侍女のあとについていくと、後ろから2人の20代半ばの侍女2人がくすくすと笑っている。
「まさか、聖女を連れてくるとは思わなかったわね」
「皇帝を目指すつもりもないなら聖女なんて必要ないでしょう」
「そもそも、精霊の加護もないのに聖女とか笑えるわ。何の冗談だろう」
「さぁねぇ、どうせただの愛人かなんかでしょう」
しっかり会話は聞こえている。むしろ、聞こえるようにあえてあまり声を潜めていないのかもしれない。
状況がよくわからないため、黙っていられるより何らかの情報が手に入る方がありがたい。
どうやら、ここは皇帝を選ぶための施設だ。イザートが見せてくれた板切れに書いてあった。
第60代皇帝選定会と。
候補者は6名。水侯爵、木侯爵、風侯爵、土侯爵、光侯爵、それから闇侯爵のイザートらしい。
示された課題をよりよく解決していくことで勝者が決まるらしい。最終的には勝ち負けを参考に「精霊王」が次の皇帝を指名するということだ。

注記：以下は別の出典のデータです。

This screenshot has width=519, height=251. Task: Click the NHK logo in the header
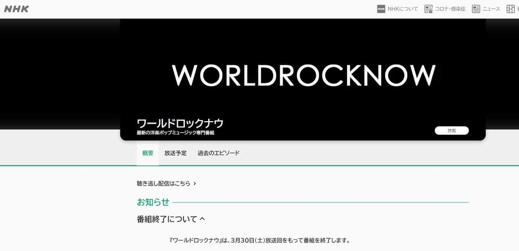pos(16,9)
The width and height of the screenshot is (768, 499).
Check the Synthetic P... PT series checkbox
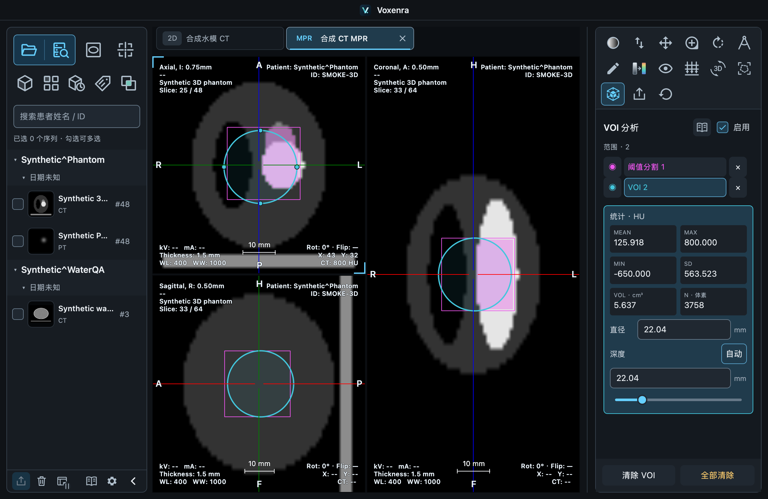pos(18,241)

そして、1回戦は、闇侯爵のイザートと、さっき会った髪の長い水侯爵ハーレーが対決する。場所はアイサナ村。日照りが続いて困っているから、それを解決するというのが課題らしい。期間は2か月。
ちなみに、他の対戦は木侯爵と光侯爵、風侯爵と土侯爵で、やはり別の日照りで困っている村が勝負の場所らしい。
……上空から見た六芒星の色とりどりの三角の部分が、それぞれの侯爵の住まいっていうことかなぁ?
候補者は皇帝になりたくて競い合うわけだけど、どうやらイザートは皇帝になる気はなさそうだ。「行きたくないなぁ」って言ってたし。
でも、欠席は許されないのだろう。だから、いやいややってきたってところか。そして、なぜか皆、闇侯爵が皇帝になろうとしていないと知っている。というか、なれないと思っているような感じだ。
有名なのかな?イザートのやる気のなさ。